What is expected - Count the lines of the records that contain the string "link", matching case exactly, and give only the number.

Records for processing -
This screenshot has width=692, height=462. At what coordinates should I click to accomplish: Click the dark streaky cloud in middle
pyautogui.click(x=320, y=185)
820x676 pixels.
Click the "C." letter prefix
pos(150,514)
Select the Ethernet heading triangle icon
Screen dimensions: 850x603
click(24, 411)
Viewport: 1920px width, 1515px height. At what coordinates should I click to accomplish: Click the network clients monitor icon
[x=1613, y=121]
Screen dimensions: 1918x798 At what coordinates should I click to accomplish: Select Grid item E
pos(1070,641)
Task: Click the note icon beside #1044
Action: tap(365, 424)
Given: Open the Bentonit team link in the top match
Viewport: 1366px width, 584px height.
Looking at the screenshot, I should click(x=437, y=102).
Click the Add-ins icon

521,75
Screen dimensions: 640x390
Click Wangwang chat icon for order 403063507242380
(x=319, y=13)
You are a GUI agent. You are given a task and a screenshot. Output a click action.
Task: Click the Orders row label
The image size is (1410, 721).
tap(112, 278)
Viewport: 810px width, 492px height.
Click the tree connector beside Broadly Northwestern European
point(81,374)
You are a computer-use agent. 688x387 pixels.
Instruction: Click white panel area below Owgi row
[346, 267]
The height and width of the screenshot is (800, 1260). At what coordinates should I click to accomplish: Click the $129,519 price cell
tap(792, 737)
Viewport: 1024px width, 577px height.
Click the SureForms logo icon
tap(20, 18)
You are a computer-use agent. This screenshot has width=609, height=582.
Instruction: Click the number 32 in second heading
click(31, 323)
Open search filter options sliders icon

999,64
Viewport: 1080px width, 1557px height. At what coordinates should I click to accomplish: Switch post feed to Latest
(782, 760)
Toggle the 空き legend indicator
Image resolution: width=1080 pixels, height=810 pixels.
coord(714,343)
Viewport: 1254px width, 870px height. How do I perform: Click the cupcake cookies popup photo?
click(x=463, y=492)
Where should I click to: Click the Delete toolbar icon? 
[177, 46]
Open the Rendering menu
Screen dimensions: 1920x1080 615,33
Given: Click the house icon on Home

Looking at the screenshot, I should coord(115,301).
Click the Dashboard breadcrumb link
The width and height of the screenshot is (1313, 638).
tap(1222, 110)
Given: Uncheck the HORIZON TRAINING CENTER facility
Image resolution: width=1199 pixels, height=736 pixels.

Task response - 2